===== Data section =====

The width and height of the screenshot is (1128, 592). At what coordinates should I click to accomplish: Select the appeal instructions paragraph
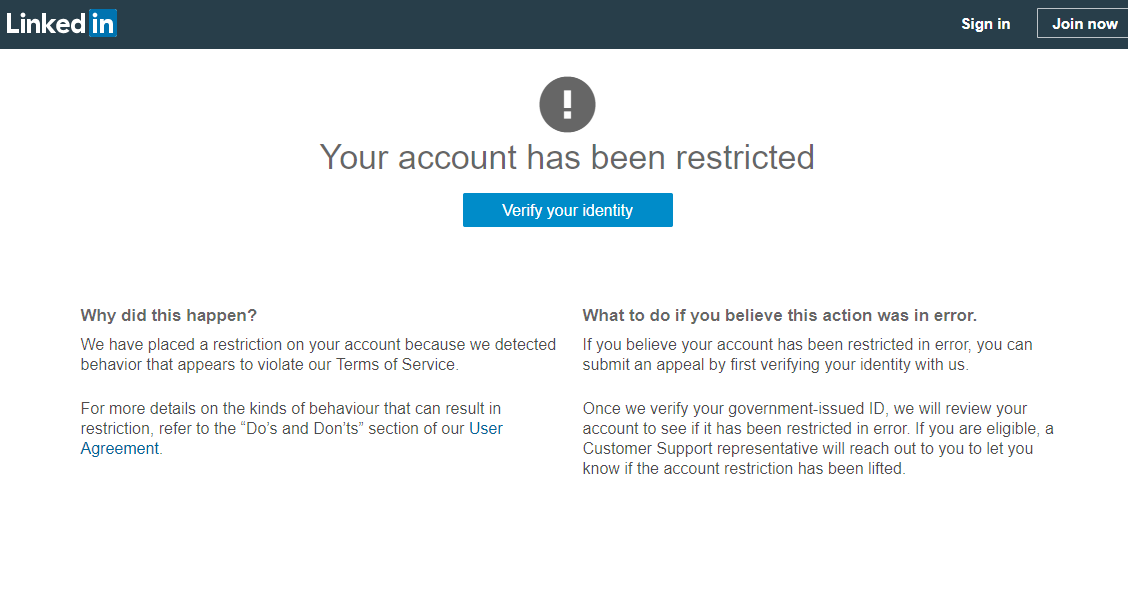coord(806,354)
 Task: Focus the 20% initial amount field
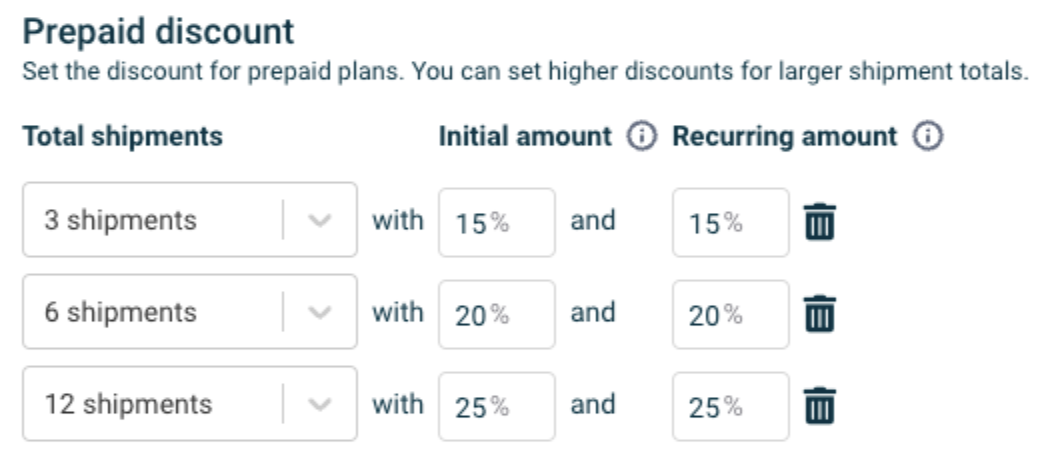pos(497,314)
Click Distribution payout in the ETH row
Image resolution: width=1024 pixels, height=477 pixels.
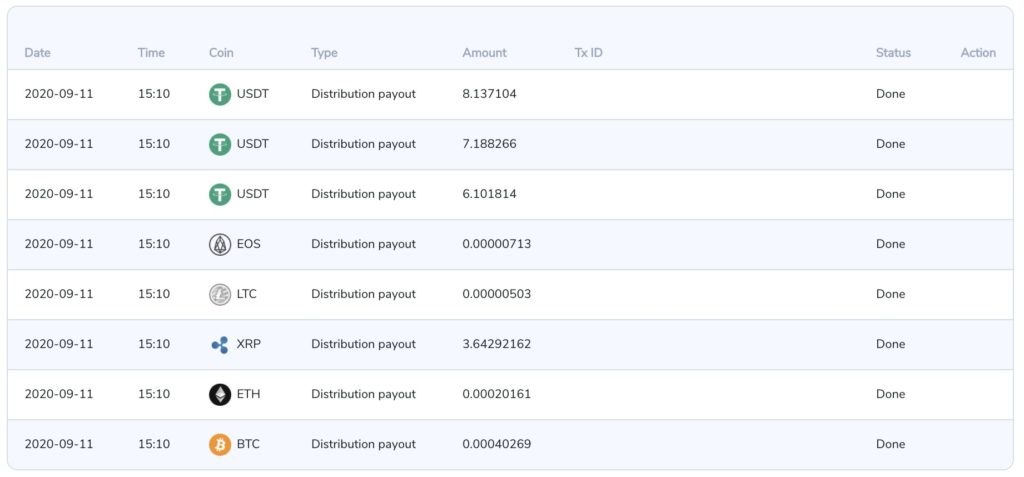363,394
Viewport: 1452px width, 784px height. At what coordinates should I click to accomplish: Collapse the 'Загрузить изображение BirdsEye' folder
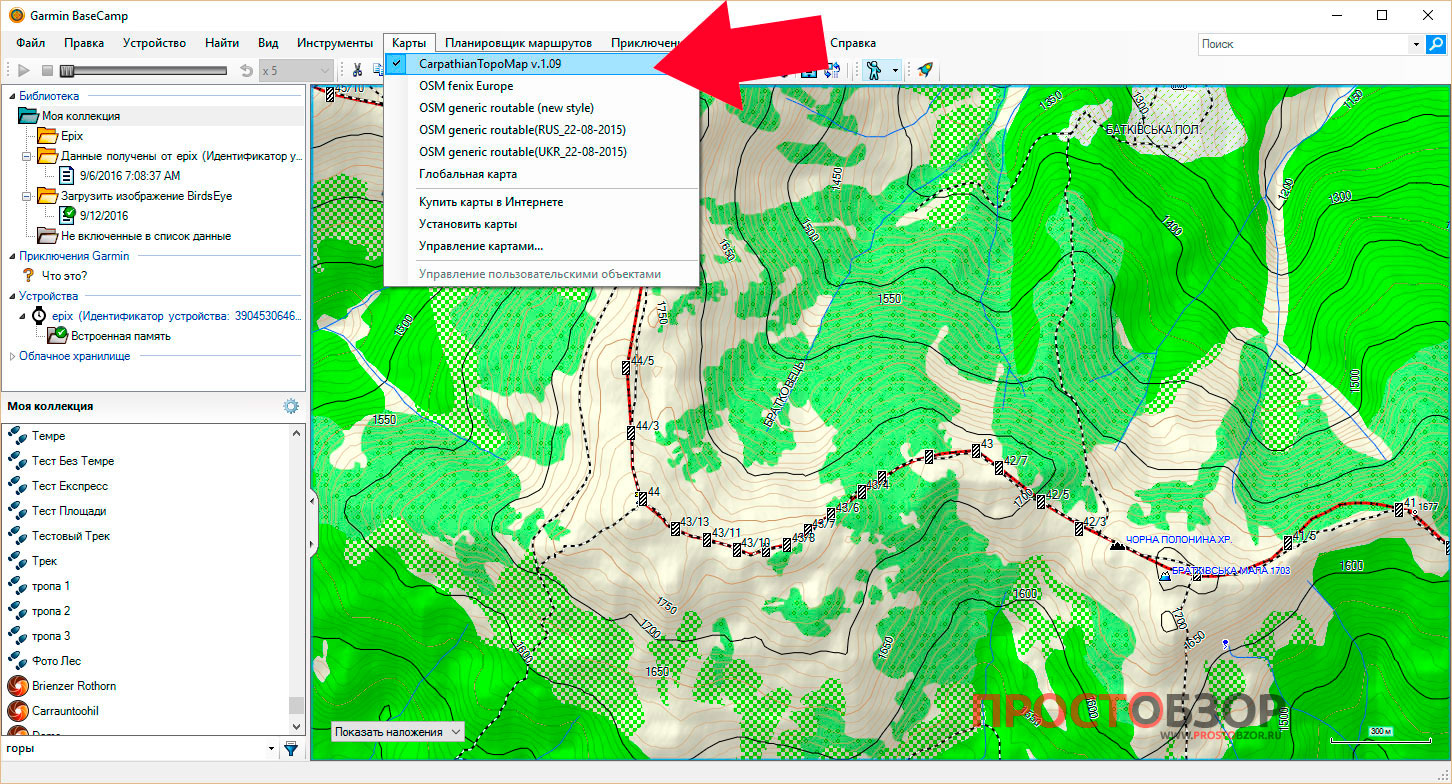click(26, 196)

=====

Requirement:
Please write out exactly the lines starting at the one that contains "Viewport: 1452px width, 784px" and ending with the final line of the entries, both ends included. Do not write out any pictures.

Exercise solution:
Viewport: 1452px width, 784px height. At what coordinates should I click to accomplish: Collapse the 'Загрузить изображение BirdsEye' folder
click(26, 196)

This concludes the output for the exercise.